SHORT TASK A
In the forum thread on assignment fees, what two reasons does DrMatt give for thinking about switching brokers when he compares the current service with the days when it was "eTrade"?
SHORT TASK B
Reproduce the passage of the forum thread on assignment fees between "I am guessing" and "of broker buyout).", inclusive, replacing "commissions" with "fees".

TEXT SECTION
□ □ □ □ □

# Outrageous cost of "assignment"



## DrMatt (Dec 11, 2011)

So I sold a covered call on RY in my scotiaitrade account and they gouged me with $65 in fees when the call got assigned... What is up with that?

Here's what I did (in my TFSA):

Bought 100 shares in Nov for $4533... Then sold an Apr call at 54 for $1.25 (in Jan) (received 113.76 in premium)... it was assigned last week... and they put $5345.01 in cash into my account... Which means they took $11.24 + $64.99 = $76.23 for doing almost nothing... basically moving electrons around... I only got $113.76 - $76.23 = $42.53 (plus the increase in value of the stock)... 

When it was "eTrade" assignments were a lot cheaper and cash balances earned some interest... I'm seriously thinking of switching brokers...

I'm thinking scotia bank is loving me right now.

Does anyone know if there is a cheaper way of doing this? 
(I suppose I should start by trading more contracts at a time).


----------



## GreenAvenue (Dec 28, 2011)

I have had so much **** with Scotia bank that I can only advise you to RUN! They might be the bank for you when you are a billionaire.


----------



## Causalien (Apr 4, 2009)

Whoa.. Really?
I'll call their costumer service on Monday to confirm this. If this is true, time for me to switch as well.


----------



## DrMatt (Dec 11, 2011)

Yep... I just called them! 

Me: "So, I have to put up with it, or move my money somewhere else?"... 
Him: "Yes, sir! Is there anything else I can help you with today?"


----------



## Causalien (Apr 4, 2009)

What's factored into the $76.23?

I am guessing two commissions of $19.99 for buying and selling stock one for getting rid of the option and... forex?

This sounds like a classic buyout your competitors and then jack up the price (in the wake of past 5 years of broker buyout).

In any case, a good time for me to start exploring other brokers.


----------



## caricole (Mar 12, 2012)

□ □ □ □ □

ENTRIES
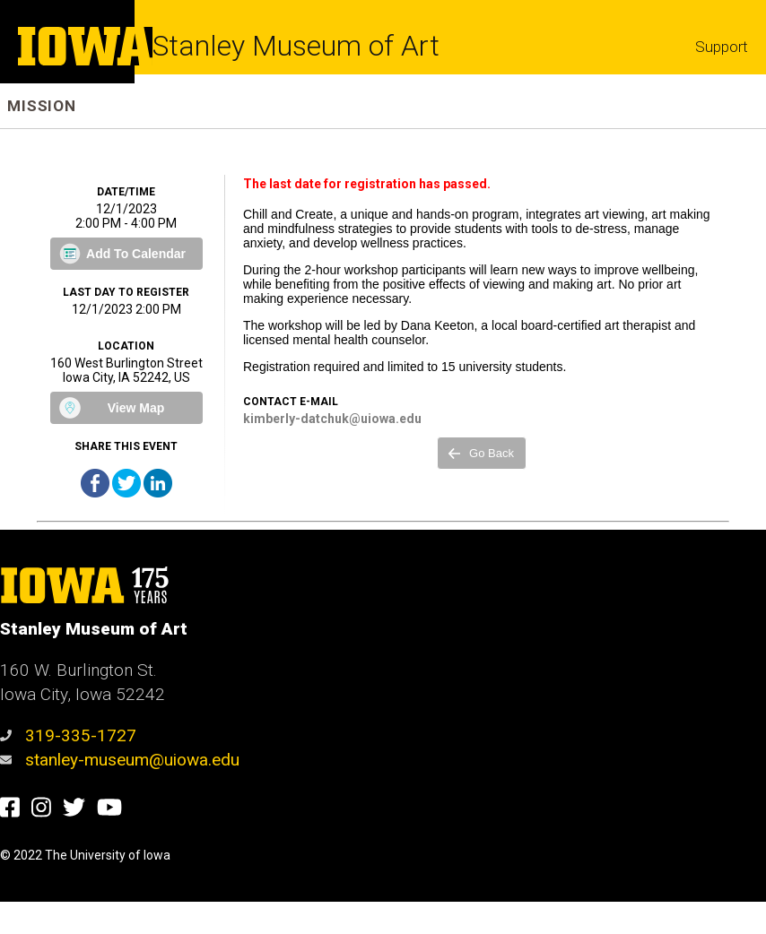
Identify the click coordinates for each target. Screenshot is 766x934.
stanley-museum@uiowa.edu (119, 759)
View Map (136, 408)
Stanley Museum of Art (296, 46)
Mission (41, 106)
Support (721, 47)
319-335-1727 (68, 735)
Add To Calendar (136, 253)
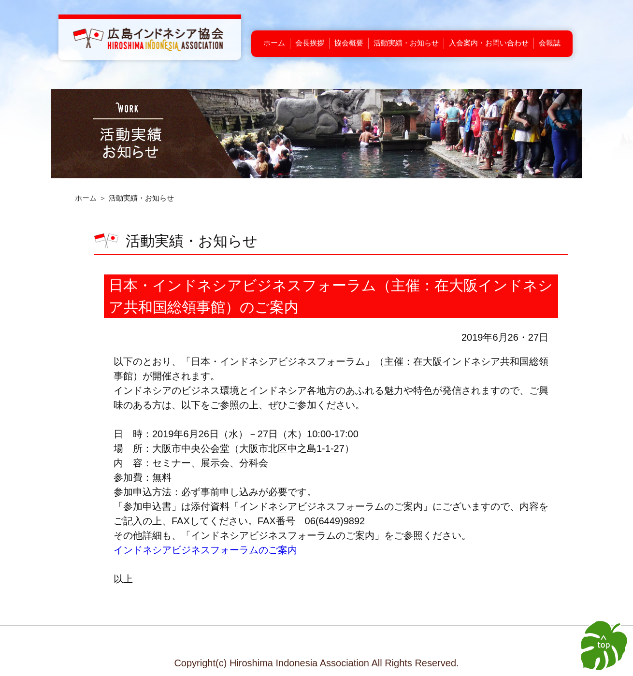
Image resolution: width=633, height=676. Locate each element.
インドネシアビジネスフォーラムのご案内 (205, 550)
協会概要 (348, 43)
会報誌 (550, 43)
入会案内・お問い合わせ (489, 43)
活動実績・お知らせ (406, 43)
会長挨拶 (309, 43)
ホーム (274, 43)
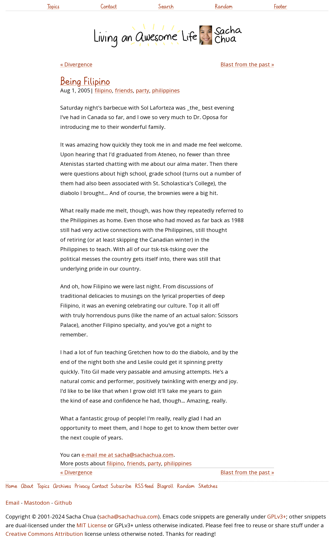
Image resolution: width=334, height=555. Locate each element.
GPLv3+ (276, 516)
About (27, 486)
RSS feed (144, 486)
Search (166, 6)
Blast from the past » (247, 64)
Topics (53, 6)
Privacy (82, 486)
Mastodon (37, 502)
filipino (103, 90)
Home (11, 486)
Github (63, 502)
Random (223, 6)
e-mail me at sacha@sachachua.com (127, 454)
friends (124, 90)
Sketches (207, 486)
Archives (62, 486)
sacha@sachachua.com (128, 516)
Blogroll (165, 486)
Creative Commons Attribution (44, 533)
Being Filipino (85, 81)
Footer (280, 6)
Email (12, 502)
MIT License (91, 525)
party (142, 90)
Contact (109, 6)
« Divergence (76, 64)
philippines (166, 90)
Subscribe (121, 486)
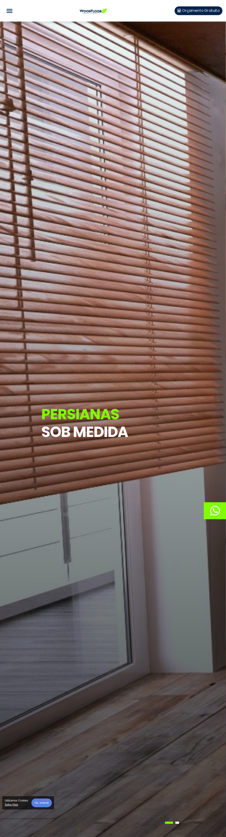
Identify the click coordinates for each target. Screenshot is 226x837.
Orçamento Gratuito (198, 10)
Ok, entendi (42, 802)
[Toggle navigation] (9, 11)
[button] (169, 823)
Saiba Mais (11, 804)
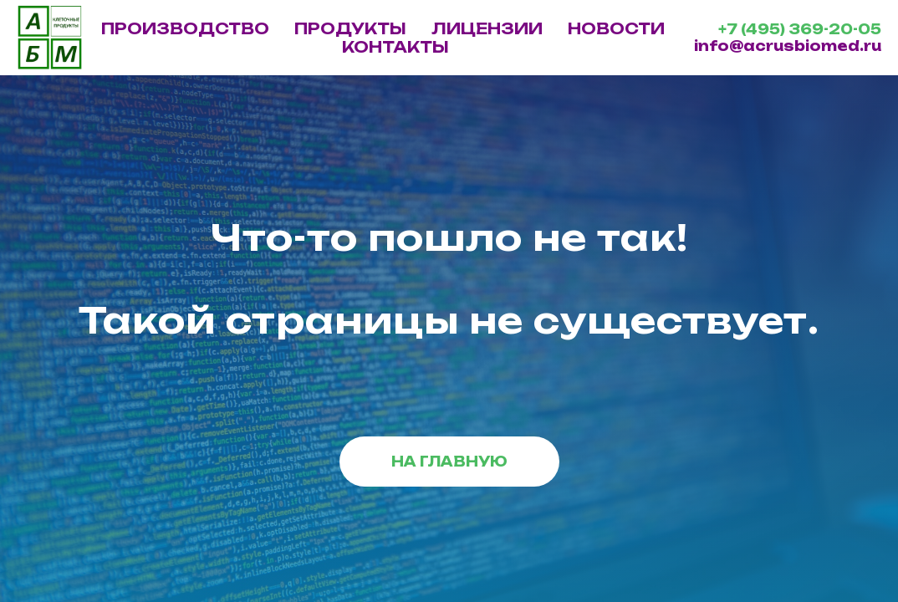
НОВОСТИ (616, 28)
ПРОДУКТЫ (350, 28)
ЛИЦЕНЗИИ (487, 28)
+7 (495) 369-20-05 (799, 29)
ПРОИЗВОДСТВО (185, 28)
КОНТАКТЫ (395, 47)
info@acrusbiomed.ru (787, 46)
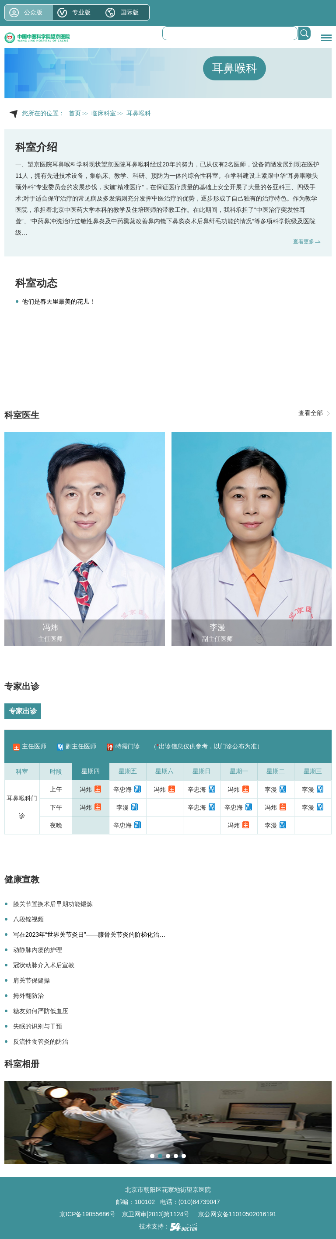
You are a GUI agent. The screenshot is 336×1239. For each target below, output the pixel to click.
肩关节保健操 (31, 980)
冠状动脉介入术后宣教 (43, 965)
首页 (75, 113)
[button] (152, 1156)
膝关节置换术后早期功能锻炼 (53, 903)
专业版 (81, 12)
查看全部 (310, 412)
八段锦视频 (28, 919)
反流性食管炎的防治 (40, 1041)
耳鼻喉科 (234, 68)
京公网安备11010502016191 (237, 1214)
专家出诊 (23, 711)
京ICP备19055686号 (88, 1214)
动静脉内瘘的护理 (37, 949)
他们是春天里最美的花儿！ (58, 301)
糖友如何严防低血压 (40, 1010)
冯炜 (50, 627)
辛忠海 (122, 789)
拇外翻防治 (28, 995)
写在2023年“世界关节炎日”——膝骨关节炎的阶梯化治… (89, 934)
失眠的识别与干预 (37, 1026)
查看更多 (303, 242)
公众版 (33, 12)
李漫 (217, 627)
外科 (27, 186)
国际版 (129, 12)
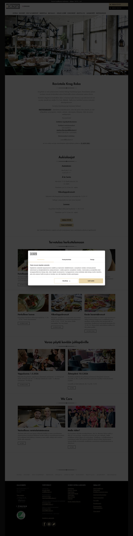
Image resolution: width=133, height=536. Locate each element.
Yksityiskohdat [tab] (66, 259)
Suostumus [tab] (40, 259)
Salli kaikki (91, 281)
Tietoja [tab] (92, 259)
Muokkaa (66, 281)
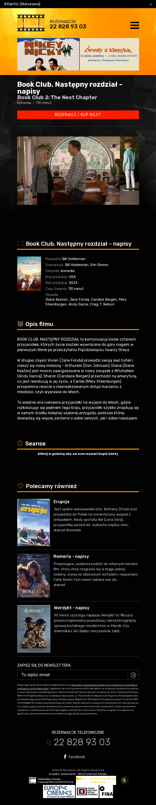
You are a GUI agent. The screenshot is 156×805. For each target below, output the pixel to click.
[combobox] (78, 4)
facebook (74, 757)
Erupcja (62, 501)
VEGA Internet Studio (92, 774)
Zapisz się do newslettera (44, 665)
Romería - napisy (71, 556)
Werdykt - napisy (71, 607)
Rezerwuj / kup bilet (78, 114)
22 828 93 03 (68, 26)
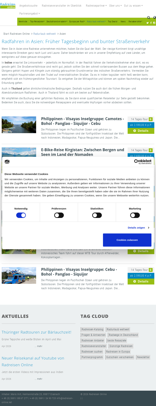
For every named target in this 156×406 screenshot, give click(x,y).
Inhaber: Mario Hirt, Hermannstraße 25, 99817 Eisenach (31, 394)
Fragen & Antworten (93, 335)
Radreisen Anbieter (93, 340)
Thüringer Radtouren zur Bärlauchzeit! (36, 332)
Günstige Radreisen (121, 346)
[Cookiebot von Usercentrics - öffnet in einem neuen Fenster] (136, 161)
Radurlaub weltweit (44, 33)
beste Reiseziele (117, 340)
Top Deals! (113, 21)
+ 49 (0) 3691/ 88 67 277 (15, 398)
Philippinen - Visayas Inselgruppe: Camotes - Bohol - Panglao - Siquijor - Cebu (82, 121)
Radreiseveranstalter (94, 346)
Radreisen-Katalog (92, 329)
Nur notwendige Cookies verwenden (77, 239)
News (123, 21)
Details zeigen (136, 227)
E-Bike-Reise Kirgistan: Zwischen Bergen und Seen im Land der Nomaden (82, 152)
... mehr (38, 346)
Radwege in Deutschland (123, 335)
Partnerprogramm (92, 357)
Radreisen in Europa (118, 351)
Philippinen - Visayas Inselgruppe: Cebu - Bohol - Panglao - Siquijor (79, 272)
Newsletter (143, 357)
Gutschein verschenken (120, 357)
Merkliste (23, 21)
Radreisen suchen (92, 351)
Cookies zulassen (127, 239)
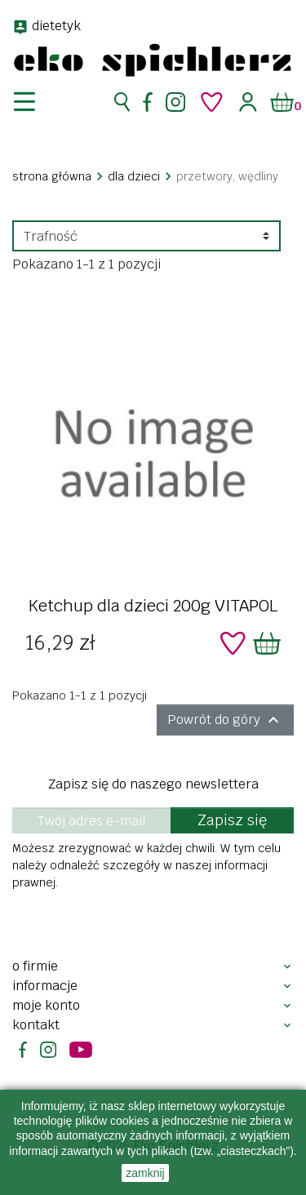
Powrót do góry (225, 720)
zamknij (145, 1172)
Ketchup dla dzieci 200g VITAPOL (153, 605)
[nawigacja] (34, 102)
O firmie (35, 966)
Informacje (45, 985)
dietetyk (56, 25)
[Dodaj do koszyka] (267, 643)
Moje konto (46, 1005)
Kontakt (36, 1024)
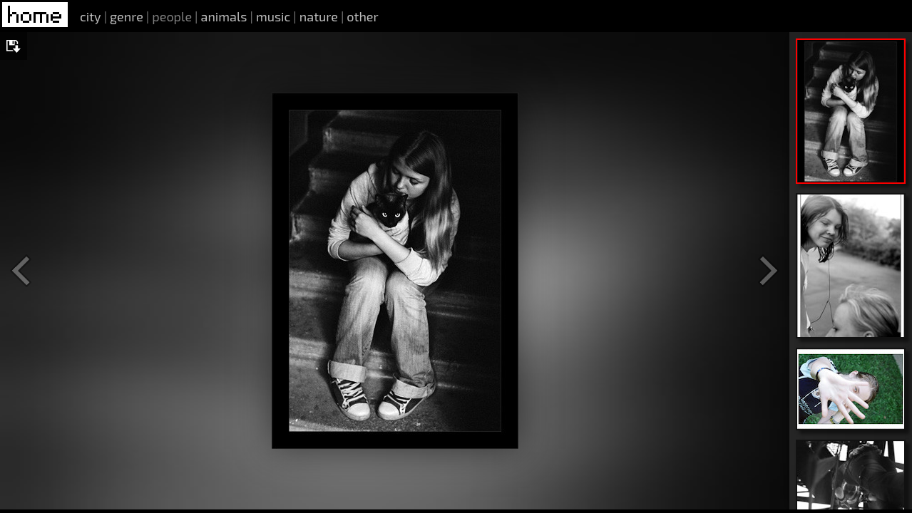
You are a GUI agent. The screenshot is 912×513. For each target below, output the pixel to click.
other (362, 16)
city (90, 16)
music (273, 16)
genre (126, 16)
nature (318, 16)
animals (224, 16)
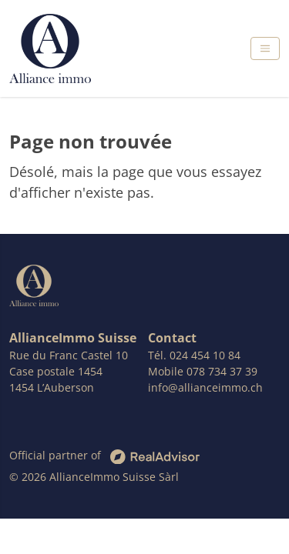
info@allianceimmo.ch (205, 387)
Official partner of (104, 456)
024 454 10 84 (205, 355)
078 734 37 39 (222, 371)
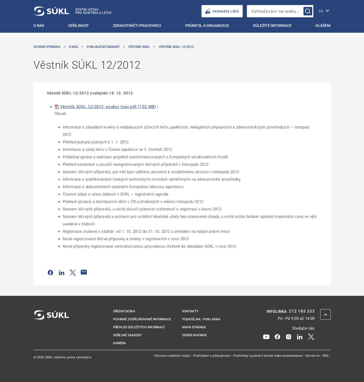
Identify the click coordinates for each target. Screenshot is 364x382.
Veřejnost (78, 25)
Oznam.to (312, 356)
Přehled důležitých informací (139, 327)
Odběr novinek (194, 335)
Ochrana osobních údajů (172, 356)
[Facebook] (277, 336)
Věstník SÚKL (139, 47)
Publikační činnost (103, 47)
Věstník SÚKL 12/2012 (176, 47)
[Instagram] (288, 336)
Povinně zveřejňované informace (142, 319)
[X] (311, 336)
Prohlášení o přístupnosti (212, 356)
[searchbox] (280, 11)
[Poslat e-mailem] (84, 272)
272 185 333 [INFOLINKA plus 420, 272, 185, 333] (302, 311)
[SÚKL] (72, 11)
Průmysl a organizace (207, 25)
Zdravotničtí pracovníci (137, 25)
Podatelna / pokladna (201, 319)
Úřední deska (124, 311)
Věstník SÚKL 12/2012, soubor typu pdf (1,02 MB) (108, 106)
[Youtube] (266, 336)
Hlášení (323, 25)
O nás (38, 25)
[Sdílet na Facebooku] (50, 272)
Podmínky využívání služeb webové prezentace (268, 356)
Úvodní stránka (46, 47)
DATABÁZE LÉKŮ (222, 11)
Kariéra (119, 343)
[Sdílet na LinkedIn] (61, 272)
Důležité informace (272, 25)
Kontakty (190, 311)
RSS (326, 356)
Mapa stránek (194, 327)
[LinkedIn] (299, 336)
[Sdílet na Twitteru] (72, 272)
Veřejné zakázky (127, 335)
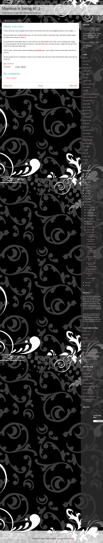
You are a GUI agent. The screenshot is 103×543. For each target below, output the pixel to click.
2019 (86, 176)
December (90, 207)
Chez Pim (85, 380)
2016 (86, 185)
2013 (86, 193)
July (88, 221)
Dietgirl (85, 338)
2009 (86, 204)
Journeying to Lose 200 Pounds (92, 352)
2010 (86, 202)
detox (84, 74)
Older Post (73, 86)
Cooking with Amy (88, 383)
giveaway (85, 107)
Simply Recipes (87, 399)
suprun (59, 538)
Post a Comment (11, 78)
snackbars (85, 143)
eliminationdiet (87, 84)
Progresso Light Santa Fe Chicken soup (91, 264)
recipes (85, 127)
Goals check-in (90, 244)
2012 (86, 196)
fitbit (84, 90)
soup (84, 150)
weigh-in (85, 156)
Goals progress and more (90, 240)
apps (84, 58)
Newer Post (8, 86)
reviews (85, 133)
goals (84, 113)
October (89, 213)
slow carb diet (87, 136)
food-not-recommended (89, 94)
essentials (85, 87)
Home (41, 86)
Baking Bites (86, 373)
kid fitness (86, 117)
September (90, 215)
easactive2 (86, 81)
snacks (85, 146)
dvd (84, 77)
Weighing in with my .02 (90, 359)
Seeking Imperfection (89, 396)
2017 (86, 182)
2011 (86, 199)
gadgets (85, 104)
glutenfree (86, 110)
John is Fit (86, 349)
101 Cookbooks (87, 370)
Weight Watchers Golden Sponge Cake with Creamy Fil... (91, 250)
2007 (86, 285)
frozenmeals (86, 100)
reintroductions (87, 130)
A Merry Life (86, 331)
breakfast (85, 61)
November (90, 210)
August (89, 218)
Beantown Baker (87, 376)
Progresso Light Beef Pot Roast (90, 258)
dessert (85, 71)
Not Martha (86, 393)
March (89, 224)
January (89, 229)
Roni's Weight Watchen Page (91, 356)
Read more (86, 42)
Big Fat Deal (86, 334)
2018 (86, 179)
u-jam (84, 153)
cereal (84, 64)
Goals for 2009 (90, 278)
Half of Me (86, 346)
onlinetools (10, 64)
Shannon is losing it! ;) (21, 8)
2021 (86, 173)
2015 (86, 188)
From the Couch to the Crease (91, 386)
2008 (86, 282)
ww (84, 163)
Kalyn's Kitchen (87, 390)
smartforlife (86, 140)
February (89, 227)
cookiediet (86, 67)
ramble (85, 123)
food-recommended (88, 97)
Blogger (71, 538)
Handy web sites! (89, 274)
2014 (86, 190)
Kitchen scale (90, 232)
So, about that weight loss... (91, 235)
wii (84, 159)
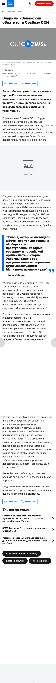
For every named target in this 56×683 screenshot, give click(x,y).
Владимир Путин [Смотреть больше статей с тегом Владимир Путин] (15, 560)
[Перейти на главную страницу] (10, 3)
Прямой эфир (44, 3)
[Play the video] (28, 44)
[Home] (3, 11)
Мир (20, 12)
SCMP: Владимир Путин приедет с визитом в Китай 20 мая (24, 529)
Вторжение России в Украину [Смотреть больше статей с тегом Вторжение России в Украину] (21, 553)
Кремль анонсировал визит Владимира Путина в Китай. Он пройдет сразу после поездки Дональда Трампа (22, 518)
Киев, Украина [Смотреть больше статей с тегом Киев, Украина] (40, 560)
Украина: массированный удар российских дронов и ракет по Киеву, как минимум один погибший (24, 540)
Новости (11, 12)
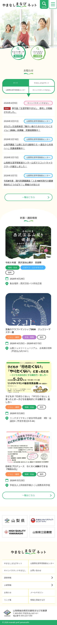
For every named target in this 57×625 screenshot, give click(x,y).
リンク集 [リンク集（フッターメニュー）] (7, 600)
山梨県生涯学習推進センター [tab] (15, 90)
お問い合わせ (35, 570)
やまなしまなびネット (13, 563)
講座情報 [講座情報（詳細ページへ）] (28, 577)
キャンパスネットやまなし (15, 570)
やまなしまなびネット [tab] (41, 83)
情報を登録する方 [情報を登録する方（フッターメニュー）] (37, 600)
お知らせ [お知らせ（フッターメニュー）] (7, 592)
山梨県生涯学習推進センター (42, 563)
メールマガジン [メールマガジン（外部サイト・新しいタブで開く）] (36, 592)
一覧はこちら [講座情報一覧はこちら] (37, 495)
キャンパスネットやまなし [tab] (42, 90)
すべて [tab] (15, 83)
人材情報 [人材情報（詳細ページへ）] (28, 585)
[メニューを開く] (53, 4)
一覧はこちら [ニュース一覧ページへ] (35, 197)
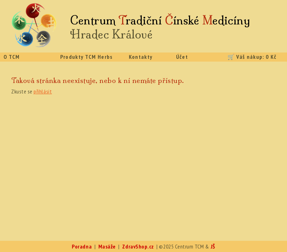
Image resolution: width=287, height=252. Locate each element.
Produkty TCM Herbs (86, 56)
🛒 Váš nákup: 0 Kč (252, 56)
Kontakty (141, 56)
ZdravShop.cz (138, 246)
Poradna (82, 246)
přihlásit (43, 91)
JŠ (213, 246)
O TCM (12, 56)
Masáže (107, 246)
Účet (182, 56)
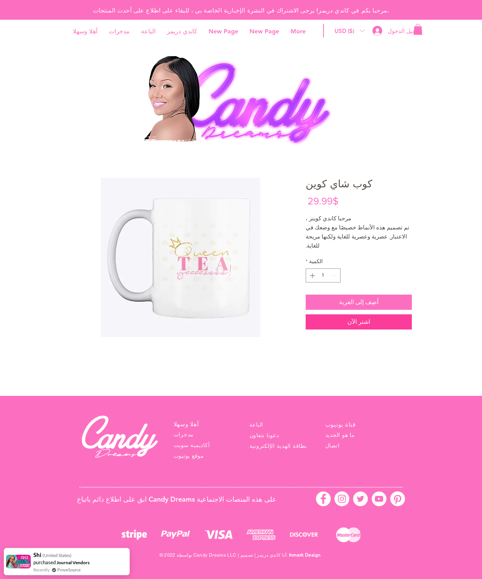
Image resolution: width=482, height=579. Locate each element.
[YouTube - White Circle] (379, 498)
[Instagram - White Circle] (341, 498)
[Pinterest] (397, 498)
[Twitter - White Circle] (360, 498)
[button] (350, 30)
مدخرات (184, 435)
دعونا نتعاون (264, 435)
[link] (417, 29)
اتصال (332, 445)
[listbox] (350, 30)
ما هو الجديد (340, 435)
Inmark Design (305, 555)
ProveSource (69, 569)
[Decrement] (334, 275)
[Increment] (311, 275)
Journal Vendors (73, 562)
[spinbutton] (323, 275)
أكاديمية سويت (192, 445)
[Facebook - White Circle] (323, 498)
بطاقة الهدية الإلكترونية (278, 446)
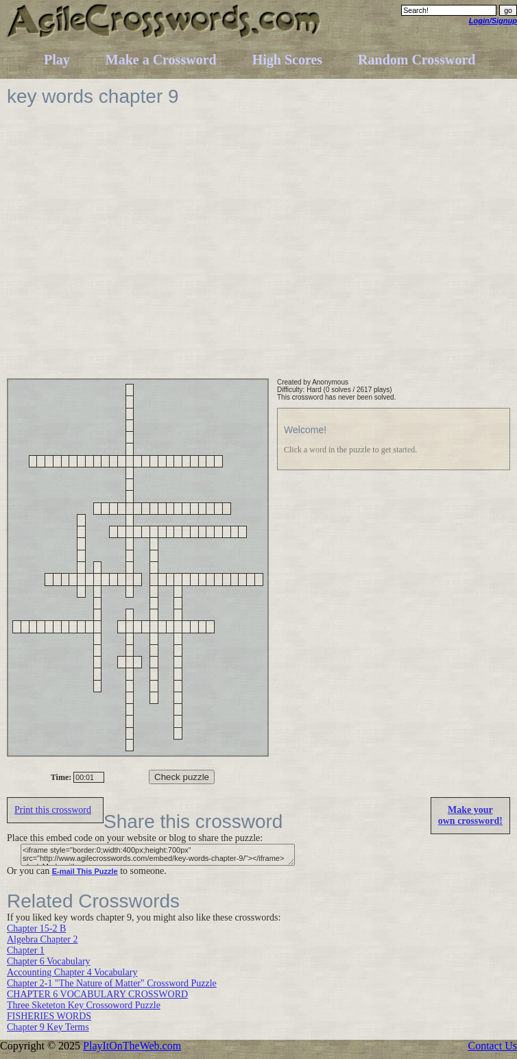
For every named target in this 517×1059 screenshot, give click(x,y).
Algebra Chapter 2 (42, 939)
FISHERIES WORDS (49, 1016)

□ □ □ □ □

WRITTEN ANSWER A
He says that when it was "eTrade," assignments were a lot cheaper and cash balances earned some interest.

WRITTEN ANSWER B
I am guessing two fees of $19.99 for buying and selling stock one for getting rid of the option and... forex?

This sounds like a classic buyout your competitors and then jack up the price (in the wake of past 5 years of broker buyout).